Roger Rabbit artist 'still animating until the day he died'
Oscar-winning animator Richard Williams has died at the age of 86, his daughter has confirmed.
Williams was best known for his work on the cartoon bunny in the 1988 classic Who Framed Roger Rabbit, which won two Oscars for its blend of animations and live action.
He also animated the title sequences for the 1970s comedy classics The Return Of The Pink Panther and The Pink Panther Strikes Again, and worked on Casino Royale.
Williams had cancer but was “still animating and writing until the day he died”, his daughter Natasha Sutton Williams said.
Ms Sutton Williams said her father “really wanted to learn about the world.”

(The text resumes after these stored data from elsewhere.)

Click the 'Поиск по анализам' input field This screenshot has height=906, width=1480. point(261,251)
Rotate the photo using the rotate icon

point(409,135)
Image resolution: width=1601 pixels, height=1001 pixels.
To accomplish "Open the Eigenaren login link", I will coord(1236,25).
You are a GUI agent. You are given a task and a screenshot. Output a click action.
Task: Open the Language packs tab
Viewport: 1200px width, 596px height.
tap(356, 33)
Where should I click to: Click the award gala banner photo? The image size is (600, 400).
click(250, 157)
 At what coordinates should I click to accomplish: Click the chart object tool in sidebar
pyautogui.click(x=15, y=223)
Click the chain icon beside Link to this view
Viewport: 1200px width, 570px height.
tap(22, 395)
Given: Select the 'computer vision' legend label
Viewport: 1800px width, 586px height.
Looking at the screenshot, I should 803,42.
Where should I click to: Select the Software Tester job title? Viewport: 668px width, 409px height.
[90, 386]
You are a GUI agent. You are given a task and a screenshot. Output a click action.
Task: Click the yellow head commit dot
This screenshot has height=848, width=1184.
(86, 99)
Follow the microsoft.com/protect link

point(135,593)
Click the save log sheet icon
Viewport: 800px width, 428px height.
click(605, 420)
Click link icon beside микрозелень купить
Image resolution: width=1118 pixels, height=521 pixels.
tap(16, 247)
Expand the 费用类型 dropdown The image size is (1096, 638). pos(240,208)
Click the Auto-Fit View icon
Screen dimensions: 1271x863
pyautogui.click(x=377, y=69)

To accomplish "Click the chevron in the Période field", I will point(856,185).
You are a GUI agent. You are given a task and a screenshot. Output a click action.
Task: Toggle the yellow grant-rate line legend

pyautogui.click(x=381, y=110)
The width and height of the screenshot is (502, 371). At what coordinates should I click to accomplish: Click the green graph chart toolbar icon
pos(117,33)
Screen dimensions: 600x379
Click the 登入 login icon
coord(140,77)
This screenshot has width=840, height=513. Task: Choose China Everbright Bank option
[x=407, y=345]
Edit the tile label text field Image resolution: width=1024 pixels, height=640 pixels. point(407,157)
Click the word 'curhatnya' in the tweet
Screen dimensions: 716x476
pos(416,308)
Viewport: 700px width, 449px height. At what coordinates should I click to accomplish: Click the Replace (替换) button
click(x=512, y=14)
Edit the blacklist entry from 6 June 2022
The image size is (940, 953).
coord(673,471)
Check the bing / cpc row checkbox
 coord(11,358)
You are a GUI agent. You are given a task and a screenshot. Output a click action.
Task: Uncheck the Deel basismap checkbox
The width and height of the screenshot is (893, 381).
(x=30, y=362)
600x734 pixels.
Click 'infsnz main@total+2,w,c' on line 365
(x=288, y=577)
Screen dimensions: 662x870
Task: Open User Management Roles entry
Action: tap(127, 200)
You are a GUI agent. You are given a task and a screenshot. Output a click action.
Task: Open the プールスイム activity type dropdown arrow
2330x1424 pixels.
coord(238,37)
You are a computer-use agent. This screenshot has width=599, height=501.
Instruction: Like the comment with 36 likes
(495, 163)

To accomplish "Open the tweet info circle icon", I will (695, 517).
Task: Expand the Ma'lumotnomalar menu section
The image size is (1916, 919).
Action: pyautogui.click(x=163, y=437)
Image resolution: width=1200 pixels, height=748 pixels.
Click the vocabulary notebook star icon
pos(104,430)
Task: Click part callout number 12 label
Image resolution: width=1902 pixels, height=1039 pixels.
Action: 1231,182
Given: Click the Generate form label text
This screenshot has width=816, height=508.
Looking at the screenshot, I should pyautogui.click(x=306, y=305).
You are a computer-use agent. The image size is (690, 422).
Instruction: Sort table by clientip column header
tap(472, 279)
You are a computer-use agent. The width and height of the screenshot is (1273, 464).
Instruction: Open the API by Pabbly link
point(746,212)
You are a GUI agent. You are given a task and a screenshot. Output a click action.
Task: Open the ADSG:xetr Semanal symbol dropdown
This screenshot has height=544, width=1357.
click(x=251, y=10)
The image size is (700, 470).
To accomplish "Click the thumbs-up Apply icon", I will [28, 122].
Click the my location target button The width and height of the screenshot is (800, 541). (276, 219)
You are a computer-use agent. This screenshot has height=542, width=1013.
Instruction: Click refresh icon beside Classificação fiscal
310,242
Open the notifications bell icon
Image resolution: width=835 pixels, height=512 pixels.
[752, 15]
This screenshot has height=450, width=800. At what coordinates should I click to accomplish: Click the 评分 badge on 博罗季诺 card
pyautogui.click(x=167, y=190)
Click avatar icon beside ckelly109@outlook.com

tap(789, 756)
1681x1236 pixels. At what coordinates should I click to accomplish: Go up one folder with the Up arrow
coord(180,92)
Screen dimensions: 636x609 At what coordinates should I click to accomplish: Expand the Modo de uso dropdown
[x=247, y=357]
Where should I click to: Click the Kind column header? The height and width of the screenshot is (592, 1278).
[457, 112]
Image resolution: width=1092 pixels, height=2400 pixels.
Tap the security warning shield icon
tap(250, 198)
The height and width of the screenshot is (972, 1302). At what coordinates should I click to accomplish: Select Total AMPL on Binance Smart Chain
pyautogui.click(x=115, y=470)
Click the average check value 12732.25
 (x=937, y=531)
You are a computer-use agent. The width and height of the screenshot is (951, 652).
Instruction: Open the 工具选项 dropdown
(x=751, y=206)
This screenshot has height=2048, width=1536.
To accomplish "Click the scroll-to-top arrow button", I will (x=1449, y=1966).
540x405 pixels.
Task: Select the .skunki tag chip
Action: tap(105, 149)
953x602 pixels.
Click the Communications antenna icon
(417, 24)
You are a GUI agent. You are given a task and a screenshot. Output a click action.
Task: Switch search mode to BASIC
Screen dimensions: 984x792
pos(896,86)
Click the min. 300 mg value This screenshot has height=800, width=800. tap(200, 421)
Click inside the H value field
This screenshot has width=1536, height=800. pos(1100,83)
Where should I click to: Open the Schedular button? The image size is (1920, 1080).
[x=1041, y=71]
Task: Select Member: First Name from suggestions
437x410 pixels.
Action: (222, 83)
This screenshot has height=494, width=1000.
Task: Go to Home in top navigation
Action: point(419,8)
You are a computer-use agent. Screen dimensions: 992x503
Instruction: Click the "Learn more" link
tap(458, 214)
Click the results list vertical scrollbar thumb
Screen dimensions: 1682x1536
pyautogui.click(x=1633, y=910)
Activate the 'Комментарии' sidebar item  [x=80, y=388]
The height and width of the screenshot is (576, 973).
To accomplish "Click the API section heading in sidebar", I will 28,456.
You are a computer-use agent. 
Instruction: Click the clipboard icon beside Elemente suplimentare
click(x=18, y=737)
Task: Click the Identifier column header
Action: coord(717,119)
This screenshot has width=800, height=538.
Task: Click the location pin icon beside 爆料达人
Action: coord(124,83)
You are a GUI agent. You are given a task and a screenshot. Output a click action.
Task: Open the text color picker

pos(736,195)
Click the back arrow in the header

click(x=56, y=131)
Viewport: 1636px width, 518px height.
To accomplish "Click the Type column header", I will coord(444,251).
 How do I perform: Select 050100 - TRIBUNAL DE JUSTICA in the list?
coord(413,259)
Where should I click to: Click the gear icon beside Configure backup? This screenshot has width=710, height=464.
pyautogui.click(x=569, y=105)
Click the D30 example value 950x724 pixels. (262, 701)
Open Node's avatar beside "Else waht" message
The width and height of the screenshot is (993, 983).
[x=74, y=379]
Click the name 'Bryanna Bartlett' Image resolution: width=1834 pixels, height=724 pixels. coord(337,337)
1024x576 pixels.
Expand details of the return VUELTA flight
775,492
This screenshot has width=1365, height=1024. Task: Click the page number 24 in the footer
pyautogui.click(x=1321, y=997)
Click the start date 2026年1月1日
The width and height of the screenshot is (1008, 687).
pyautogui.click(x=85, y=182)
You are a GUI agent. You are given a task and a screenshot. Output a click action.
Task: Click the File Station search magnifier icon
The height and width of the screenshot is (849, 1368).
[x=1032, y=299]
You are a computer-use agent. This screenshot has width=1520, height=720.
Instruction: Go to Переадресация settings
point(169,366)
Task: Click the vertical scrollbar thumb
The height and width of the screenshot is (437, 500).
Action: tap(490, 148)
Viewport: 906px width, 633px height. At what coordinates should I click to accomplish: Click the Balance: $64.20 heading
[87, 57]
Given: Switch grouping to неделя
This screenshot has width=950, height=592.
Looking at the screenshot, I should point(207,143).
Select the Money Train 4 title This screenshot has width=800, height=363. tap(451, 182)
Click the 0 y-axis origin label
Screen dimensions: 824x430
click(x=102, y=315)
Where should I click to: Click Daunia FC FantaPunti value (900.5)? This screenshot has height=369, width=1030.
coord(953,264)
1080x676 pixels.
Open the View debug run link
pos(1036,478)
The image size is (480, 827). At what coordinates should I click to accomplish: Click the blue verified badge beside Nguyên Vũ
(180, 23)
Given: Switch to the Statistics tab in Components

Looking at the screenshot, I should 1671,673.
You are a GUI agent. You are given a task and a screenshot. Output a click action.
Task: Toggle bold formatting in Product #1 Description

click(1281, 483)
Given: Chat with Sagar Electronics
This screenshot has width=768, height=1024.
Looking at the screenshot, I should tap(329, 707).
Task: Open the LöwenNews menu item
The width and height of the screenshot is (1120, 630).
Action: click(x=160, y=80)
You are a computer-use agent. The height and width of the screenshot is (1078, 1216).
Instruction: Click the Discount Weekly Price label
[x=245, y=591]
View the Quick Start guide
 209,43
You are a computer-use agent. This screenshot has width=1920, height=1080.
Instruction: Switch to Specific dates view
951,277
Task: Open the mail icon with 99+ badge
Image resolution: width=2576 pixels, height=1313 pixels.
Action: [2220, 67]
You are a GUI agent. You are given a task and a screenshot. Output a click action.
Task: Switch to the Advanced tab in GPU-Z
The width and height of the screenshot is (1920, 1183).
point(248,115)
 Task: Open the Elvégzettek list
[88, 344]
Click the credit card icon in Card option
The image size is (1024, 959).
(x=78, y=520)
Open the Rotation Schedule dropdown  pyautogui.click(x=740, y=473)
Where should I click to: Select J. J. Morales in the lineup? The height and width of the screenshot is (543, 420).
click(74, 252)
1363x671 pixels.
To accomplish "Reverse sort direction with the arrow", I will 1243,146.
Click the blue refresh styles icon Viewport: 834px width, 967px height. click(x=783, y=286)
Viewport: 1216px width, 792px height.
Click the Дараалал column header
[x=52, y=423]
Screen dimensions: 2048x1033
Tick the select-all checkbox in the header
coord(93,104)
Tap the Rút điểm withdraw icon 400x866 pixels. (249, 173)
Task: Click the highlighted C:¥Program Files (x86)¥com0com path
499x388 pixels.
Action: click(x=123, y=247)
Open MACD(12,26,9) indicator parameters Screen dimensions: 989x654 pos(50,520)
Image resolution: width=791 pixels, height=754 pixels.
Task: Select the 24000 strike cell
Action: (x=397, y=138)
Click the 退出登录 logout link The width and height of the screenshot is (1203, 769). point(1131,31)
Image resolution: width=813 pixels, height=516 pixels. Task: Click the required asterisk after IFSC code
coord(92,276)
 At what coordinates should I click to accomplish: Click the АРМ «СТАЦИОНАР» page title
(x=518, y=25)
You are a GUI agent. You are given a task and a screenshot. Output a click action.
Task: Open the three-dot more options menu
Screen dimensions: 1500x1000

She recounted that when Williams was 15 he made a trip to Disney and waited at the gates to meet all the lead animators who later taught him and became his friends.
Williams told the BBC in 2008: “I always wanted, when I was a kid, to get to Disney. I was a clever little fellow so I took my drawings and I eventually got in.
“They did a story on me, and I was in there for two days, which you can imagine what it was like for a kid.”
After that he said he was advised to learn how to draw properly and admitted he “lost all interest in animation” until he was 23 – focusing on painting.
He said he was drawn back to the craft because his “paintings were trying to move”.
Williams’ first film The Little Island was released in 1958 and won a Bafta and his 1971 adaptation of Charles Dickens’ A Christmas Carol won him an Oscar.
He also wrote a booked called The Animator’s Survival Kit.
Williams was born in Toronto, Canada, and moved to Britain in the 1950s.
He died at his home in Bristol and is survived by his wife and longtime collaborator, Imogen Sutton, their two children, and four children from two previous marriages.